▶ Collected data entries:
* * *
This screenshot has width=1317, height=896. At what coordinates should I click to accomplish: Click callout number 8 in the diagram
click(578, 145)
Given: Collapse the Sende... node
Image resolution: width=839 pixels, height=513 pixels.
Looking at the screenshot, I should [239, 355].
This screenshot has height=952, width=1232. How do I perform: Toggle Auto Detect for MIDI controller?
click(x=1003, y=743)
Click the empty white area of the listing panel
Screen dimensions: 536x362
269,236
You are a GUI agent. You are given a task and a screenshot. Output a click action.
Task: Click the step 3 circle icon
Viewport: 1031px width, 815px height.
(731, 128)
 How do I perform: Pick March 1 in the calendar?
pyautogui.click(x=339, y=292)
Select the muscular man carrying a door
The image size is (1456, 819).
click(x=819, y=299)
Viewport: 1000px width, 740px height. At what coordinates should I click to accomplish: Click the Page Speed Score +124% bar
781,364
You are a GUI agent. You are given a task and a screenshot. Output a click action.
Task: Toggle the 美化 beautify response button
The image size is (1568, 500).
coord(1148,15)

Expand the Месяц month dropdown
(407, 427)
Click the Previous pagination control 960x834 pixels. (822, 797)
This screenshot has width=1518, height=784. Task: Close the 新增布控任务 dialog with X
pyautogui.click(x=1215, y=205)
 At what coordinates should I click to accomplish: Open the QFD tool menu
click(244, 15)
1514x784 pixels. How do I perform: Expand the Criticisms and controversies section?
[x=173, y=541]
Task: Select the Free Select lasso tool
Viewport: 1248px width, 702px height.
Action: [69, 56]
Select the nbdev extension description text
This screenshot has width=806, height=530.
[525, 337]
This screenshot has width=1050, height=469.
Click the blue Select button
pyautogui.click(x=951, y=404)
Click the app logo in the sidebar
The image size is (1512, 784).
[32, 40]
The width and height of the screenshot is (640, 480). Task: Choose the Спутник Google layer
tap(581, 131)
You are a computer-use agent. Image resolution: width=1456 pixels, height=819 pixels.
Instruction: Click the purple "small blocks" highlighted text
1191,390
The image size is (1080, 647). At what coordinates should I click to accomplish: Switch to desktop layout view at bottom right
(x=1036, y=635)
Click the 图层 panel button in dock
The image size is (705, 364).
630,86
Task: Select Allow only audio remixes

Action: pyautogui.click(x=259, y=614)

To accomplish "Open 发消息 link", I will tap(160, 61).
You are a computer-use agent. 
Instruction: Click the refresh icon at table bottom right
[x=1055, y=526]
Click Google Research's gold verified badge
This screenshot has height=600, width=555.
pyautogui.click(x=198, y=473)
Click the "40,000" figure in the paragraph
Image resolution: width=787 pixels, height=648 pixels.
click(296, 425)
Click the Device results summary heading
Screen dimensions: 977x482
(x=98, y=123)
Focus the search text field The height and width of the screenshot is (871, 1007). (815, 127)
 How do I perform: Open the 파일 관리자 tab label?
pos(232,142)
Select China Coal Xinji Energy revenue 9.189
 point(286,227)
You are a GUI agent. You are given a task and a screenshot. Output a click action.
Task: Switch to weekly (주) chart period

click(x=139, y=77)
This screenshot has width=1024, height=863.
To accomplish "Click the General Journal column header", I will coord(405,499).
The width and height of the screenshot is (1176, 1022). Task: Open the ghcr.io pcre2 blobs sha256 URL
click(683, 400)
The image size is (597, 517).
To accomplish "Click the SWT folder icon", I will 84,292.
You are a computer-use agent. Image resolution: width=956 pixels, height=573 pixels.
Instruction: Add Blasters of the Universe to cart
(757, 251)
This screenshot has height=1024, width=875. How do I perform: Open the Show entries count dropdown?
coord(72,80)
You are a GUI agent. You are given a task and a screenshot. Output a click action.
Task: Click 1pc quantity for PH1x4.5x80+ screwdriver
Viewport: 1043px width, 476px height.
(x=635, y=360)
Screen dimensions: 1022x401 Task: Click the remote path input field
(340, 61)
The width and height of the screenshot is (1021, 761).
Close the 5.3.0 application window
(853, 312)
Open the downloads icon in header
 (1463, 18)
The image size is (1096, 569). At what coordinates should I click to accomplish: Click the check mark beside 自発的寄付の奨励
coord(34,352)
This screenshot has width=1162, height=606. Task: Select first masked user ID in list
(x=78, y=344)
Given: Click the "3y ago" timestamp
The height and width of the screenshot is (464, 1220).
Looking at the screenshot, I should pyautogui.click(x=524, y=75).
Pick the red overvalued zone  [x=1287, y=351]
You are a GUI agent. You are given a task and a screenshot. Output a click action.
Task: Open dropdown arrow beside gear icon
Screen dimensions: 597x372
* * *
▶ Work task:
Reproduce all the data precisely, word for word.

▶ Answer to this problem:
This screenshot has width=1317, height=896. At what coordinates should I click to accomplish: Click callout number 8 in the diagram
click(578, 145)
Given: Collapse the Sende... node
Image resolution: width=839 pixels, height=513 pixels.
Looking at the screenshot, I should [239, 355].
This screenshot has height=952, width=1232. How do I perform: Toggle Auto Detect for MIDI controller?
click(x=1003, y=743)
Click the empty white area of the listing panel
Screen dimensions: 536x362
269,236
You are a GUI agent. You are given a task and a screenshot. Output a click action.
Task: Click the step 3 circle icon
Viewport: 1031px width, 815px height.
(731, 128)
 How do I perform: Pick March 1 in the calendar?
pyautogui.click(x=339, y=292)
Select the muscular man carrying a door
The image size is (1456, 819).
click(x=819, y=299)
Viewport: 1000px width, 740px height. At what coordinates should I click to accomplish: Click the Page Speed Score +124% bar
781,364
You are a GUI agent. You are given a task and a screenshot. Output a click action.
Task: Toggle the 美化 beautify response button
The image size is (1568, 500).
coord(1148,15)

Expand the Месяц month dropdown
(407, 427)
Click the Previous pagination control 960x834 pixels. (822, 797)
This screenshot has width=1518, height=784. Task: Close the 新增布控任务 dialog with X
pyautogui.click(x=1215, y=205)
 At what coordinates should I click to accomplish: Open the QFD tool menu
click(244, 15)
1514x784 pixels. How do I perform: Expand the Criticisms and controversies section?
[x=173, y=541]
Task: Select the Free Select lasso tool
Viewport: 1248px width, 702px height.
Action: [69, 56]
Select the nbdev extension description text
This screenshot has width=806, height=530.
[525, 337]
This screenshot has width=1050, height=469.
Click the blue Select button
pyautogui.click(x=951, y=404)
Click the app logo in the sidebar
The image size is (1512, 784).
[32, 40]
The width and height of the screenshot is (640, 480). Task: Choose the Спутник Google layer
tap(581, 131)
You are a computer-use agent. Image resolution: width=1456 pixels, height=819 pixels.
Instruction: Click the purple "small blocks" highlighted text
1191,390
The image size is (1080, 647). At what coordinates should I click to accomplish: Switch to desktop layout view at bottom right
(x=1036, y=635)
Click the 图层 panel button in dock
The image size is (705, 364).
630,86
Task: Select Allow only audio remixes

Action: pyautogui.click(x=259, y=614)

To accomplish "Open 发消息 link", I will tap(160, 61).
You are a computer-use agent. 
Instruction: Click the refresh icon at table bottom right
[x=1055, y=526]
Click Google Research's gold verified badge
This screenshot has height=600, width=555.
pyautogui.click(x=198, y=473)
Click the "40,000" figure in the paragraph
Image resolution: width=787 pixels, height=648 pixels.
click(296, 425)
Click the Device results summary heading
Screen dimensions: 977x482
(x=98, y=123)
Focus the search text field The height and width of the screenshot is (871, 1007). (815, 127)
 How do I perform: Open the 파일 관리자 tab label?
pos(232,142)
Select China Coal Xinji Energy revenue 9.189
 point(286,227)
You are a GUI agent. You are given a task and a screenshot. Output a click action.
Task: Switch to weekly (주) chart period

click(x=139, y=77)
This screenshot has width=1024, height=863.
To accomplish "Click the General Journal column header", I will coord(405,499).
The width and height of the screenshot is (1176, 1022). Task: Open the ghcr.io pcre2 blobs sha256 URL
click(683, 400)
The image size is (597, 517).
To accomplish "Click the SWT folder icon", I will 84,292.
You are a computer-use agent. Image resolution: width=956 pixels, height=573 pixels.
Instruction: Add Blasters of the Universe to cart
(757, 251)
This screenshot has height=1024, width=875. How do I perform: Open the Show entries count dropdown?
coord(72,80)
You are a GUI agent. You are given a task and a screenshot. Output a click action.
Task: Click 1pc quantity for PH1x4.5x80+ screwdriver
Viewport: 1043px width, 476px height.
(x=635, y=360)
Screen dimensions: 1022x401 Task: Click the remote path input field
(340, 61)
The width and height of the screenshot is (1021, 761).
Close the 5.3.0 application window
(853, 312)
Open the downloads icon in header
 (1463, 18)
The image size is (1096, 569). At what coordinates should I click to accomplish: Click the check mark beside 自発的寄付の奨励
coord(34,352)
This screenshot has width=1162, height=606. Task: Select first masked user ID in list
(x=78, y=344)
Given: Click the "3y ago" timestamp
The height and width of the screenshot is (464, 1220).
Looking at the screenshot, I should pyautogui.click(x=524, y=75).
Pick the red overvalued zone  [x=1287, y=351]
You are a GUI agent. You are given a task and a screenshot. Output a click action.
Task: Open dropdown arrow beside gear icon
Screen dimensions: 597x372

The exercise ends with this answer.